Segment Start: SUPPLIED DATA

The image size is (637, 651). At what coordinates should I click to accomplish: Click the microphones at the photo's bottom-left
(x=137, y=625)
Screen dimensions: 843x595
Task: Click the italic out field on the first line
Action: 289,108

Segment End: SUPPLIED DATA

-- EXERCISE GOAL --
Start to finish, copy the material out exactly.

-- RESPONSE AREA --
The image size is (637, 651). At what coordinates should I click to accomplish: Click the microphones at the photo's bottom-left
(x=137, y=625)
Screen dimensions: 843x595
Task: Click the italic out field on the first line
Action: 289,108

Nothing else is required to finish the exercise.